Can people jump ahead of your limit orders on NYSE b/c of the "parity rule?"

Discussion in 'Order Execution' started by Love2Trade$, May 27, 2019.

  1. Robert Morse

    Robert Morse Sponsor

    IMO, I would only use the NYSE for the open and close for NYSE listed stocks. I would use NASDAQ for opening and close for NASDAQ listed stocks. I would add liquidity on either ARCA, NASDAQ or EDGX. For Lightspeed Trader clients, I would use the LSPT route to take liquidity during trading hours to save money on the take fee ($0.0015/share vs $0.003/share).
    For most of my traders, this works well. I have some high volume day-traders on Sterling that prefer dark pools for mid-cap stocks. I have some large long/short funds that need to be concerned with their market impact that use a number of routes and order types including VWAP and TWAP.

    Bob
     
    #11     May 27, 2019
    G_Mac_D likes this.
  2. smallfil

    smallfil

    It happens more often than most people realize.
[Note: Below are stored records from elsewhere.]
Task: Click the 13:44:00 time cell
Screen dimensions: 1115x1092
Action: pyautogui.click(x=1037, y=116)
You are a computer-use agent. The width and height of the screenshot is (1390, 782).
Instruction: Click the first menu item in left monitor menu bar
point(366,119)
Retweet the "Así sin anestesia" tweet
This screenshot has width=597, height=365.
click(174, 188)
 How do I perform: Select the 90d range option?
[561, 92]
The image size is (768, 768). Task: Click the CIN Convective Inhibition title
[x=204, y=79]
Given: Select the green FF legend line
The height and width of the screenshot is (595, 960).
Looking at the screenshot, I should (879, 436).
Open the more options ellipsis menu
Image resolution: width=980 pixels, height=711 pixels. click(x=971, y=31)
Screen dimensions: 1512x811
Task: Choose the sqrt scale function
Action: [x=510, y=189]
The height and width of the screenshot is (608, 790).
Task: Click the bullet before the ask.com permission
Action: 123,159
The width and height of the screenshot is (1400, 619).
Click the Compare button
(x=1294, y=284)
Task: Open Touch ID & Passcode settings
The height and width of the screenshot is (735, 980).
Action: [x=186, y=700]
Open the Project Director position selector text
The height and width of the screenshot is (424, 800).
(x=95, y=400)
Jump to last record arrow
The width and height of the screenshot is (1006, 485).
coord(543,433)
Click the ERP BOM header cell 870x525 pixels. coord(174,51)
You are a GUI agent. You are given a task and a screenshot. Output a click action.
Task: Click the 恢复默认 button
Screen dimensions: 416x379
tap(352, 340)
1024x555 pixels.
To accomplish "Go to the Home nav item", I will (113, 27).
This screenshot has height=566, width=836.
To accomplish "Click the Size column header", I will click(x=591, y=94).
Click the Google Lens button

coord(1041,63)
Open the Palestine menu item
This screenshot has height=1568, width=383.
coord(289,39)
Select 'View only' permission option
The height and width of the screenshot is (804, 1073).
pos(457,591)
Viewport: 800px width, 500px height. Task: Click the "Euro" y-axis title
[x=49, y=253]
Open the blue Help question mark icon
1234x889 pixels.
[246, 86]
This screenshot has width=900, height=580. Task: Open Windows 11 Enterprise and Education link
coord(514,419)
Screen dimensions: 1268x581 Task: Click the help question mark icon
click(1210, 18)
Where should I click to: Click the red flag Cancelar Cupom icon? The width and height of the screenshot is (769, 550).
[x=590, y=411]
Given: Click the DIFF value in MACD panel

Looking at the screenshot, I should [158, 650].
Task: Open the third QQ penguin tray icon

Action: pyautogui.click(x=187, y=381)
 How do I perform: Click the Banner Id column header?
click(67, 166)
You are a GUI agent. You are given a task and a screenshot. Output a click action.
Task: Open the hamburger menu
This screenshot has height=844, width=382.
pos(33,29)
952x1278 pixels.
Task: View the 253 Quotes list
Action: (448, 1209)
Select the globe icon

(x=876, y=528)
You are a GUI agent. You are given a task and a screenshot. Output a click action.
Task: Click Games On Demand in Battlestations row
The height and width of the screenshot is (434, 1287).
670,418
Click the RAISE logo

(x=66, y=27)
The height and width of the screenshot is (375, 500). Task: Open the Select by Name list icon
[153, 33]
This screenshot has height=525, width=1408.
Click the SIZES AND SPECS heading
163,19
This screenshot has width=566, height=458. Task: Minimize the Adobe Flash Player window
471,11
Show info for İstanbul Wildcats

I trade mostly options and lots of times, my order is the lowest asked price and market makers match my price and I am at the bottom of the heap. Never mind that I was there first in line and offered that price first! That is the reality of it. When that happens, I just cancel my order unless, I want to get out that bad. If I want to get out, I will just lower by asked price a couple of notches lower. Let the market maker chase and give up his profits if he wants to! They stand to lose a lot more in profits. Most times, they will just stop matching your price.
     
    #12     May 27, 2019
  3. Thanks a lot for this order execution gold @Robert Morse ! I added it to my notes.
    1. When you say the open and the close do you mean in the last 15 mins, last hour, or only if I'm submitting specific open/close order types like market on close, limit on close, etc?
    2. What would you recommend for taking liquidity, especially for: any extended hours (pre/post), Nasdaq listed stocks, any volume but more often micro / small caps?
     
    #13     May 27, 2019
  4. Thanks for expanding on a real-world example @smallfil ! What you said helps me understand the same about some of my NYSE equity trades, and I will keep your dropping a couple ticks exit strategy in mind!
     
    #14     May 27, 2019
  5. Robert Morse

    Robert Morse Sponsor

    #1. The NYSE and NASDAQ have an opening and closing auction.
    https://www.nyse.com/publicdocs/nyse/markets/nyse/NYSE_Opening_and_Closing_Auctions_Fact_Sheet.pdf
    https://www.nasdaqtrader.com/content/ProductsServices/Trading/Crosses/openclose_faqs.pdf

    #2. I have no preference and have no data that it makes a difference except ARCA charges a little extra if they have to re-route your order to another exchange ($0.0035 vs $0.0030) so I would stick with NASDAQ or EDGX.
     
    #15     May 27, 2019
  6. Understood, thanks for the handy links! Oh quick question forgot to ask at the beginning: Does parity apply to ALL 4 NYSE owned markets - NYSE, NYSE National, NYSE ARCA, NYSE AMEX? Thanks for the help!
     
    #16     May 28, 2019
  7. Robert Morse

    Robert Morse Sponsor

    I'm not sure what exchanges then can route orders to and get a match, on that list. If I had to guess, I'd say NYSE-ARCA-no, the others maybe. You can call the NYSE help desk and ask.
     
    #17     May 28, 2019
  8. Understood, you da man, thanks!
     
    #18     May 28, 2019
  9. qlai

    qlai

    I don't know for sure, but why would Floor broker need to be submitting orders to be in the que? I think the idea is to have it both ways - if they want to submit(display) they can, but they don't have to. Isn't that the whole point of parity?
     
    #19     May 29, 2019
  10. Robert Morse

    Robert Morse Sponsor

    The floor broker must have the order live on their terminal submitted to the NYSE order book to get their match. The days of telling the Specialist you have an order are gone.